Students to fight gridlock at U.S. Senate simulator in Boston

Send a link to a friend  Share

[March 30, 2015]  By Richard Valdmanis
 
 BOSTON (Reuters) - The real U.S. Senate may be mired in gridlock, but officials hope a virtual one opening in Boston this week will allow students to show their elected elders in Washington how to get things done.

U.S. President Barack Obama will attend the inauguration of the Edward M. Kennedy Institute for the United States Senate on Monday. Its centerpiece is a full-scale replica of the U.S. Senate chamber.

Groups of middle school and high school students will assemble in the roughly $79 million virtual Senate, located on the campus of the University of Massachusetts in Boston, using high-tech applications to try out politics and law-making.

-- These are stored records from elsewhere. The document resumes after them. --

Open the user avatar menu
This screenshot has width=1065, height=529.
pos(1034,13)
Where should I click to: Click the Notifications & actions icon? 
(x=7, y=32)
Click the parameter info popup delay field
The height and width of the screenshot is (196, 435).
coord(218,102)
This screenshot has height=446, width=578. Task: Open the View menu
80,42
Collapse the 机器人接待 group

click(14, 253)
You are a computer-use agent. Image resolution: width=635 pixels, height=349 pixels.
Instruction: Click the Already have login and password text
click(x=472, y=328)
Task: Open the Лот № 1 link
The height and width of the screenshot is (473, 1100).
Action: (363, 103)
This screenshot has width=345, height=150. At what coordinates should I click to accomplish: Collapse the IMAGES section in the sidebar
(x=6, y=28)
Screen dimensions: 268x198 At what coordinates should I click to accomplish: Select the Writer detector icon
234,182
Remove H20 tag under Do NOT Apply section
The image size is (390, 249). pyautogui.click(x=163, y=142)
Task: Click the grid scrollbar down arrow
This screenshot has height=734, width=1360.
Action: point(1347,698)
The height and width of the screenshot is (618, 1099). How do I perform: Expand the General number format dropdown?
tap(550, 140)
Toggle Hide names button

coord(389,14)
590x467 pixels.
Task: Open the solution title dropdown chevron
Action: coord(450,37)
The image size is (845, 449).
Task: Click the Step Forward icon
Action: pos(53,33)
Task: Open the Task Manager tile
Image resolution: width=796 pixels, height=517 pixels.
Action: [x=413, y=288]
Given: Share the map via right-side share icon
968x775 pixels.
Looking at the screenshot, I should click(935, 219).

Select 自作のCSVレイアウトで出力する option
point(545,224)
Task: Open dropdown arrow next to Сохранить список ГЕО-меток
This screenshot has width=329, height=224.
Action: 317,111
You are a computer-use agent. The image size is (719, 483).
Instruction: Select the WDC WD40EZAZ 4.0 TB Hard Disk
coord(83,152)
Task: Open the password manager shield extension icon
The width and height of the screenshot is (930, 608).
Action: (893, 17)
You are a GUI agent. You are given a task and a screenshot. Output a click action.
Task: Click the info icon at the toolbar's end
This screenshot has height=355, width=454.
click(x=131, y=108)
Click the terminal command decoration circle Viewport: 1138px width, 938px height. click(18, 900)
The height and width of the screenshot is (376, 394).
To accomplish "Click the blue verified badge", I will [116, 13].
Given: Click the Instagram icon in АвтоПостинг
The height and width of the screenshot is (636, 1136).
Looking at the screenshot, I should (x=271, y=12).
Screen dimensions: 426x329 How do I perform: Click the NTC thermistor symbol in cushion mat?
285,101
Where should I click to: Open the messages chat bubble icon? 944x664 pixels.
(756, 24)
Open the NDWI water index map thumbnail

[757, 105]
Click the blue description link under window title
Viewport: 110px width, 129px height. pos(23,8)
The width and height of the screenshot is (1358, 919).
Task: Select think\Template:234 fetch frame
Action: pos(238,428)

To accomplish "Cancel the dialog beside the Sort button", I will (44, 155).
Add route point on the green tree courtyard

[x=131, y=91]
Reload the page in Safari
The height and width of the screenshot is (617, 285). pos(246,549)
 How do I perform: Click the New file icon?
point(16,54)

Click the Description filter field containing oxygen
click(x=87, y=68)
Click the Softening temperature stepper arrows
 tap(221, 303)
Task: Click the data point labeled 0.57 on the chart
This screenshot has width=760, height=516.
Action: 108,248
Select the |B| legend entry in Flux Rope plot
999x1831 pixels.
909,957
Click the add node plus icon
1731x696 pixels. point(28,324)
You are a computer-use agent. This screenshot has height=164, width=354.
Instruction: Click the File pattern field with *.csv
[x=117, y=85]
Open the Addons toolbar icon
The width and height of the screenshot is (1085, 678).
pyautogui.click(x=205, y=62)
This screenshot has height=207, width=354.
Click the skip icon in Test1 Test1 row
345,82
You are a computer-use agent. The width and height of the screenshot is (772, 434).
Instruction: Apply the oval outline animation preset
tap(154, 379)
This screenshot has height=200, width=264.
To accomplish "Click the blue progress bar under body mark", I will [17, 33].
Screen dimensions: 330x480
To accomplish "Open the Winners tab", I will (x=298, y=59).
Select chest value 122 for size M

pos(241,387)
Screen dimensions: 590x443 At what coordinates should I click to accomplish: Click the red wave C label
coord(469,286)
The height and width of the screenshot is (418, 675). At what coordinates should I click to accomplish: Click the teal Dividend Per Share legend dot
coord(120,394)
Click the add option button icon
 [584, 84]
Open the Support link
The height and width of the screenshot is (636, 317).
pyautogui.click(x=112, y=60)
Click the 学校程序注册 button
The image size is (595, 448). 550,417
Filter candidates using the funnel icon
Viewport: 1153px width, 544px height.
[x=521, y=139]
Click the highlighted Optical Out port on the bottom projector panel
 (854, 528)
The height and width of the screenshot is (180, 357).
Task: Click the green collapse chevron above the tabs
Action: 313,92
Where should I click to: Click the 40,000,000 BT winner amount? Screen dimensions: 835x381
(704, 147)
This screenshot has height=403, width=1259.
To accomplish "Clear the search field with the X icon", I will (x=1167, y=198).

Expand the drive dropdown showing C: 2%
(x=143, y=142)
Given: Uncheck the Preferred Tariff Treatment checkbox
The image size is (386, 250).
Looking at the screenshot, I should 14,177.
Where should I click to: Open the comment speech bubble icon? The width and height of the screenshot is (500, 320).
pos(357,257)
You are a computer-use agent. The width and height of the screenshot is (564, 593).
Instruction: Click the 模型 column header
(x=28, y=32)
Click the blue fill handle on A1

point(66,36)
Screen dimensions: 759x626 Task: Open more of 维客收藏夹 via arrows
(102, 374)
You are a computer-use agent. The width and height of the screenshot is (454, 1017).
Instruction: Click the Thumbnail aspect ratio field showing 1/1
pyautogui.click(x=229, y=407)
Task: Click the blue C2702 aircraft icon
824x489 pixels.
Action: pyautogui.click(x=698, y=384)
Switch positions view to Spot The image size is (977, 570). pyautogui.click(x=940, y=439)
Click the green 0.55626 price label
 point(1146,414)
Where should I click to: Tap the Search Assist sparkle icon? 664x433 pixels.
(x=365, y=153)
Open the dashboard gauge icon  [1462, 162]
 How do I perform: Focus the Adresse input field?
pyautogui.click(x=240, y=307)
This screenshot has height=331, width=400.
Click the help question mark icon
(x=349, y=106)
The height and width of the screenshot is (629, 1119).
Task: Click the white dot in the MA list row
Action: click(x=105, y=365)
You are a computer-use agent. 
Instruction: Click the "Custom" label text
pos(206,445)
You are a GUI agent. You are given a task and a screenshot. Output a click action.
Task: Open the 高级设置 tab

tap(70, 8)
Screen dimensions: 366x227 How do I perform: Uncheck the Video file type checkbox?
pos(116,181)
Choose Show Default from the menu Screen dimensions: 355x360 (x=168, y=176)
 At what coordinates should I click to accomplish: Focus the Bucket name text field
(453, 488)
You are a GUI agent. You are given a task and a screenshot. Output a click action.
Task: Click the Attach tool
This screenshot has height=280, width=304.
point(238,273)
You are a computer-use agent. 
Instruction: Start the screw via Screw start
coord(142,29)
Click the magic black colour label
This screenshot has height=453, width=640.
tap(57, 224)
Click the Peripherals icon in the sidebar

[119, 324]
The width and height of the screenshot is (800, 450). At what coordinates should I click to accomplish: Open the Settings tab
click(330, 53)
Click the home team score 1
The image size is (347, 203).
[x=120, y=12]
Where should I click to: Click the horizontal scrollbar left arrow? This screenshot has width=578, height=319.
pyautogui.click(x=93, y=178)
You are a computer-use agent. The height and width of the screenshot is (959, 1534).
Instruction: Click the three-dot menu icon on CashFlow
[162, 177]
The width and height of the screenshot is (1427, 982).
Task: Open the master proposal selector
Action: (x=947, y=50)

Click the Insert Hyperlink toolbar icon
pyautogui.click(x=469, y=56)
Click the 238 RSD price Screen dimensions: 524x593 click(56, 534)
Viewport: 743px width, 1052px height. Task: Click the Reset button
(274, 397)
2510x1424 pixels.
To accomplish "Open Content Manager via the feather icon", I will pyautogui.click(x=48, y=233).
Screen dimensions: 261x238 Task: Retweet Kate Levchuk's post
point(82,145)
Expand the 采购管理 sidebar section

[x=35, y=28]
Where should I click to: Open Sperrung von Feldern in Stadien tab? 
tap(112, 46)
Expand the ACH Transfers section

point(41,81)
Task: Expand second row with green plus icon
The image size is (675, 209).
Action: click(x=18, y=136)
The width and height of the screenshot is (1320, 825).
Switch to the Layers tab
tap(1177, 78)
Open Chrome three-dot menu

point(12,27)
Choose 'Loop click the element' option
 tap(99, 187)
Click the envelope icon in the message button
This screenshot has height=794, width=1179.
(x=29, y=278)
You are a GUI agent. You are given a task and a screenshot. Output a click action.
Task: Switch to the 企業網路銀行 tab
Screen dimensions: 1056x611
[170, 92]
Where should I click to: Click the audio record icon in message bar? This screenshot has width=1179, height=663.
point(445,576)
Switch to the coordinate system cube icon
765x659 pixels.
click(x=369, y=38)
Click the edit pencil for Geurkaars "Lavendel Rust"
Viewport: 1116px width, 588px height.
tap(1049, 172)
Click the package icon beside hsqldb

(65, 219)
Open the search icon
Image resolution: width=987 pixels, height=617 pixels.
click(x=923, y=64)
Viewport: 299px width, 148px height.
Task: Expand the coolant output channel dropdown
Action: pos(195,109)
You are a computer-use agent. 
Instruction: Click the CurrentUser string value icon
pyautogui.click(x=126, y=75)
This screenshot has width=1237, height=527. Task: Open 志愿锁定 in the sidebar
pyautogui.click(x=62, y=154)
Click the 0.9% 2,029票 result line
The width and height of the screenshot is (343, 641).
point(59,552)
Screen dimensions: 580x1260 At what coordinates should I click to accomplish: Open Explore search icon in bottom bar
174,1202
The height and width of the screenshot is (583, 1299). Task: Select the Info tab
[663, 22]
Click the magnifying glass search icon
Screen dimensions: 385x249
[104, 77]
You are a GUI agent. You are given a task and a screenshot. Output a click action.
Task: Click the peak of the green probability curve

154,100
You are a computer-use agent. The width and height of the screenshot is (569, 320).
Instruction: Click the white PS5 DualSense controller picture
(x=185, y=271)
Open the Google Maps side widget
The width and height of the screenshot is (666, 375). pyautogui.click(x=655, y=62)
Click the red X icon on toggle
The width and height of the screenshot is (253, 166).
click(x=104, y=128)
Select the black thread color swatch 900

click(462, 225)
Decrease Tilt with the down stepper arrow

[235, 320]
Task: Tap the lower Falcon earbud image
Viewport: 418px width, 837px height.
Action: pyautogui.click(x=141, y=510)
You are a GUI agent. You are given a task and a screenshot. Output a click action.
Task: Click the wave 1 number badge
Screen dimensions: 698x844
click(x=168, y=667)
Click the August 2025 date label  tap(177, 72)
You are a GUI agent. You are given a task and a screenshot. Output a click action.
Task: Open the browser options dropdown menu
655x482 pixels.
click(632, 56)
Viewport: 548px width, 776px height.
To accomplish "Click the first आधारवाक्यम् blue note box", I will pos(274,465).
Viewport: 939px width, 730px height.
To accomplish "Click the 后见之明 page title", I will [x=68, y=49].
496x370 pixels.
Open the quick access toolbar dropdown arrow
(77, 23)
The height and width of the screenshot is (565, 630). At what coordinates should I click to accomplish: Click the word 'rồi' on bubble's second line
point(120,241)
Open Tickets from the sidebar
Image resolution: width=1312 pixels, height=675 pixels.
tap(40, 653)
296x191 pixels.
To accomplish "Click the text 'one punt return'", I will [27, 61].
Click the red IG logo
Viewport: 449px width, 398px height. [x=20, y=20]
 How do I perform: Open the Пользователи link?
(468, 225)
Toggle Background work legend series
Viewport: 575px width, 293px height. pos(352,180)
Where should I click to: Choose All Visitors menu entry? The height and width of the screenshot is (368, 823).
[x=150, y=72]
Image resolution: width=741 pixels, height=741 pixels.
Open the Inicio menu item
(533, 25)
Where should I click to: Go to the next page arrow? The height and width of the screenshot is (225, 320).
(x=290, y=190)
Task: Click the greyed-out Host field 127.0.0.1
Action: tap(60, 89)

"The experience allows students to take on simulated roles as senators," the non-profit institute, co-founded by Kennedy widow Victoria Reggie Kennedy, said in a press release.

It said it hoped the program would boost civic engagement among America's youth, "amid decreased investments in civics education, growing feelings of disillusionment and frustration with an increasingly polarized political system, and daily reports of government dysfunction."

President Obama, first lady Michelle Obama, and Vice President Joe Biden will attend and speak at the project's opening ceremony Monday morning. The institute will then be opened to the public on Tuesday.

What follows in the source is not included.